A portion of land was bought by Major Thomas H. Hays in 1883 and called it the Hays’ family home. Since the home was too far from any sort of school, Mr. Hays opened a local school so his daughters could learn.
The one-room schoolhouse soon had a teacher, Lizzie Lee Harris, to teach at it. Miss Harris, having enjoyed Walter Scott’s Waverley novels, entitled the school “Waverley School.” Mr. Hays liked the name, as it was peaceful-sounding, and he named his property Waverley Hill.
When the Board of Tuberculosis Hospitals bought the land, they kept the name and opened the sanatorium; it is unknown when or why the name’s spelling was changed from “Waverley” to “Waverly.” Waverly Hills Sanatorium opened as a tuberculosis hospital in 1910 and had a capacity of 40 to 50 patients.
At the beginning of the 20th century, a good portion of Jefferson County and Louisville had been infected with tuberculosis, a disease that affected the respiratory system. The swampland of Kentucky had created a large amount of TB bacteria, and much of the area was in danger.
As a measure to contain the deadly disease, a wooden sanatorium standing two-stories high opened. It consisted of an administrative building and two open-air pavilions, each capable of holding twenty patients. Eventually, the hospital was rebuilt after $25,000 in funding was given to create a hospital to take care of cases with pulmonary tuberculosis.
On August 31st, 1912, all of the TB patients in the old sanatorium were transferred into tents so the new hospital could be worked on. Waverly Hills reopened for the treatments of an additional forty patients in December of the same year. In 1914, the hospital expanded to have a children’s pavilion, providing fifty more beds.
The pavilion was used for children sick with tuberculosis as well as the healthy children of patients carrying disease, which caused more problems than solutions. At this point, the sanatorium’s goal was to add a new building each year. Since the wooden building was almost always in need of repair and more beds, construction on a five-story building capable of holding more than four hundred patients began on March 24th, 1924.

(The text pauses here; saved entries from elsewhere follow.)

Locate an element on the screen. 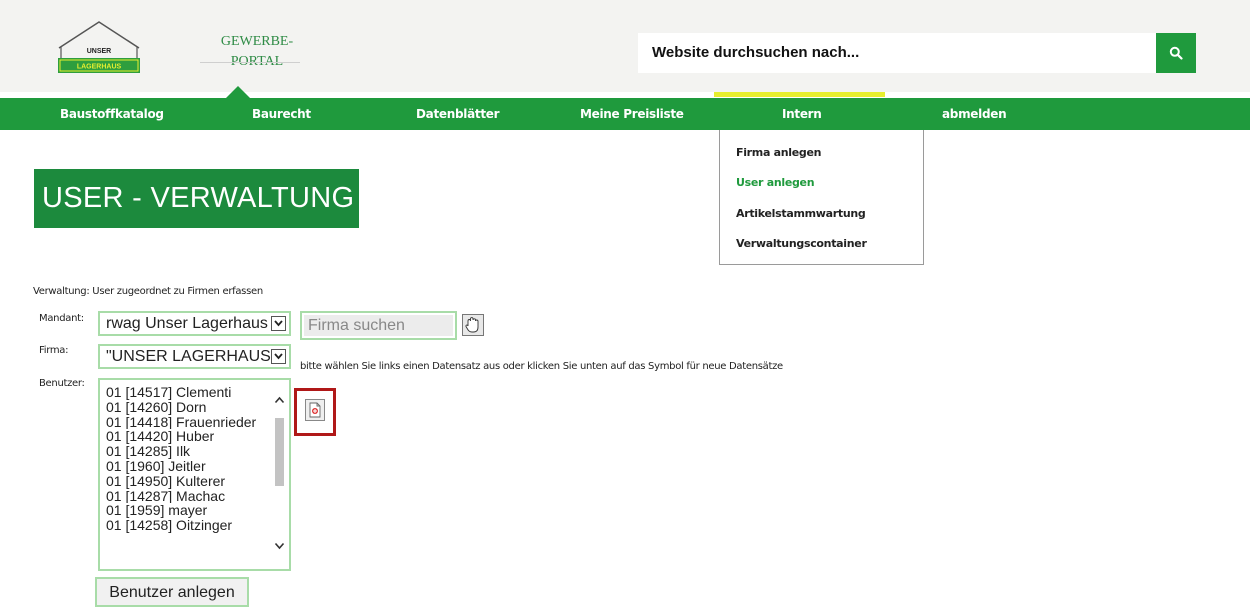 This screenshot has width=1250, height=607. menu-item-artikelstammwartung: Artikelstammwartung is located at coordinates (801, 214).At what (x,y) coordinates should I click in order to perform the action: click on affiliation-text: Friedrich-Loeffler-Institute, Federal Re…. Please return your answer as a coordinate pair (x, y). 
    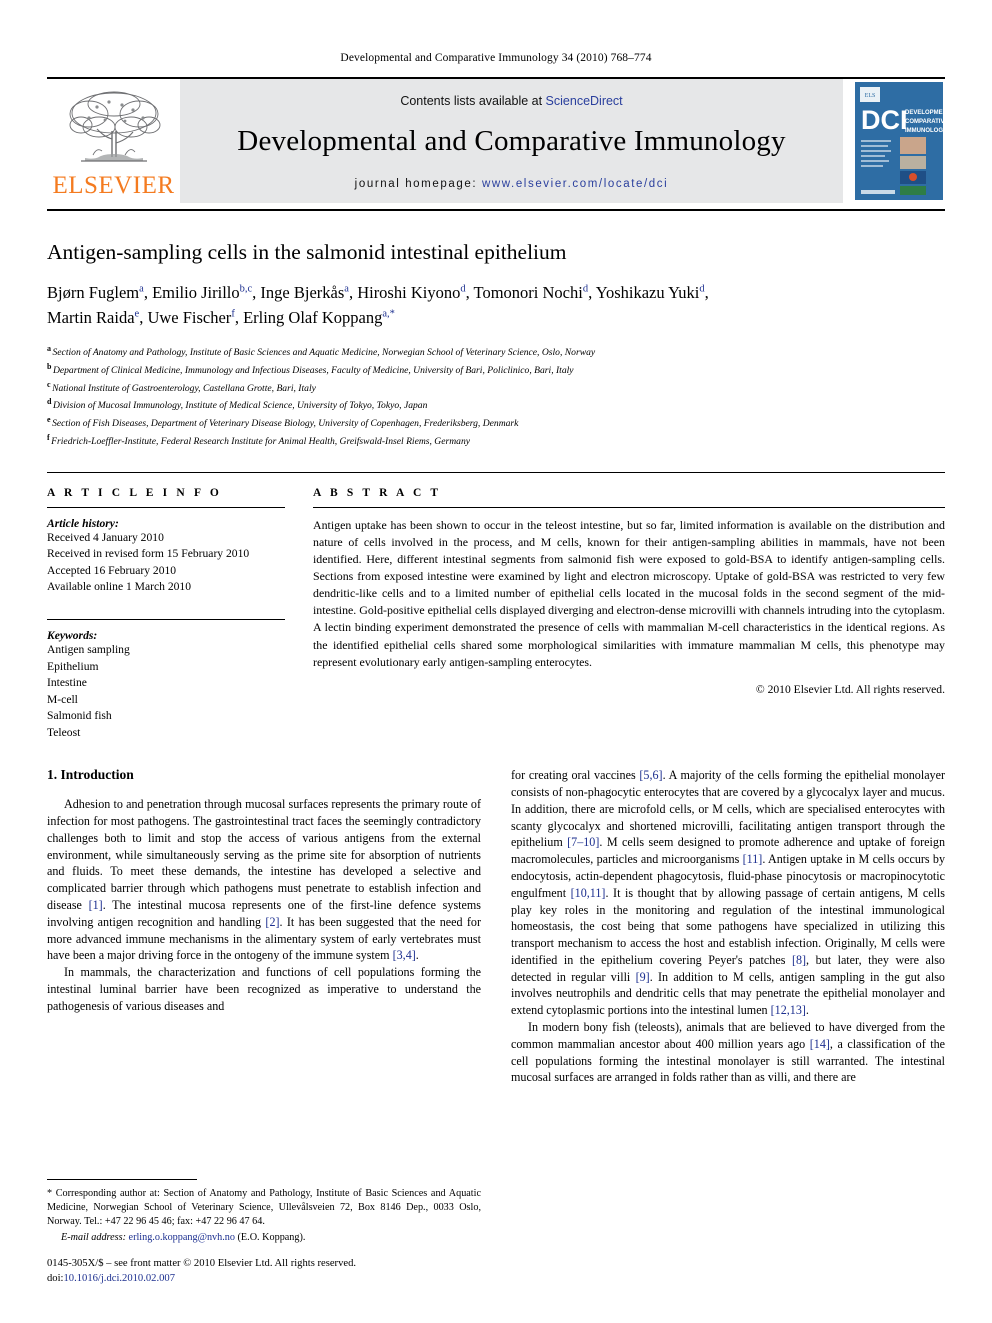
    Looking at the image, I should click on (261, 442).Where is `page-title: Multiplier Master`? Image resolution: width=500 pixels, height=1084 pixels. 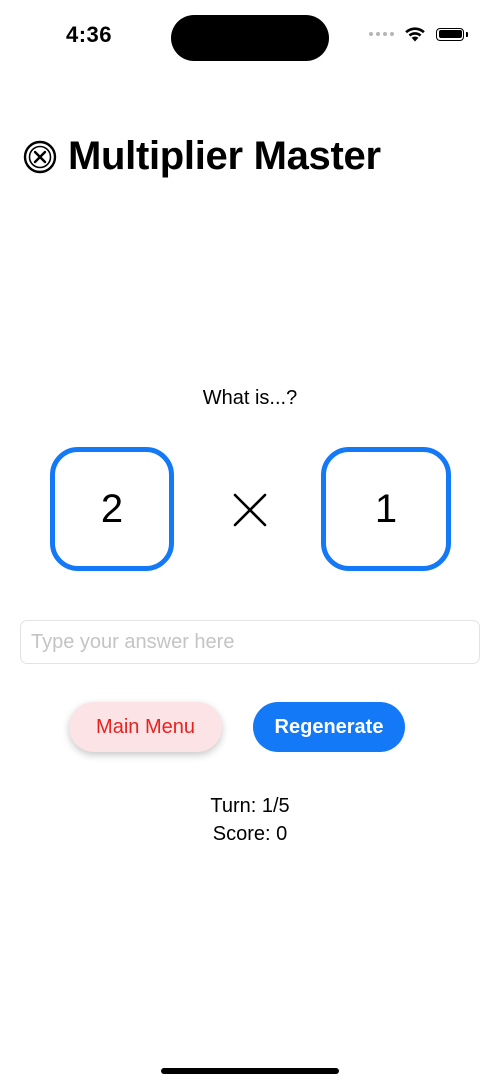 page-title: Multiplier Master is located at coordinates (224, 156).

By October 17th, 1926, the new hospital opened for more patients. However, streptomycin, the TB vaccine, came around in 1943 and reduced the number of tuberculosis cases. This made Waverly Hills less of a necessity. All of the remaining patients in the hospital were sent to Hazelwood Sanatorium in Louisville.
Due to the lack of need, Waverly Hills closed its doors for good in June 1961. A year later in 1962, the building reopened as Woodhaven Geriatric Center, a nursing home for treating ageing patients with dementia, mobility issues, and mental disabilities. The center closed in 1982 due to patient negligence, which was not uncommon in understaffed and overcrowded hospitals like the Woodhaven Geriatric Center.
Bobby Mackey’s Music World is a nightclub currently owned by country singer Bobby Mackey. It has been dubbed “the most haunted nightclub in the USA” by Mackey. Urban legends and folklore say it is the “gateway to hell”. One of the nightclub’s resident spirits is Pearl Bryan, whose body was found in a field several miles away from the club. Rumor has it that Bryan’s murderers were Satanists who cursed the location and vowed to haunt everyone involved in the prosecution of the case.
Another ghost is that of Johanna, a 1930s dancer who got pregnant when she wasn’t married. She committed suicide in her dressing room in the Latin Quarter Club (now Bobby Mackey’s). Although there is no record of it, it is believed that she killed herself after her father murdered her lover, who was a singer at the club.
While both tales are merely rumors, there are some who believe in the connection to the place while others don’t. According to Bobby Mackey, the site was a slaughterhouse in the early 19th century that was later demolished to build a roadhouse. He purchased it in 1978.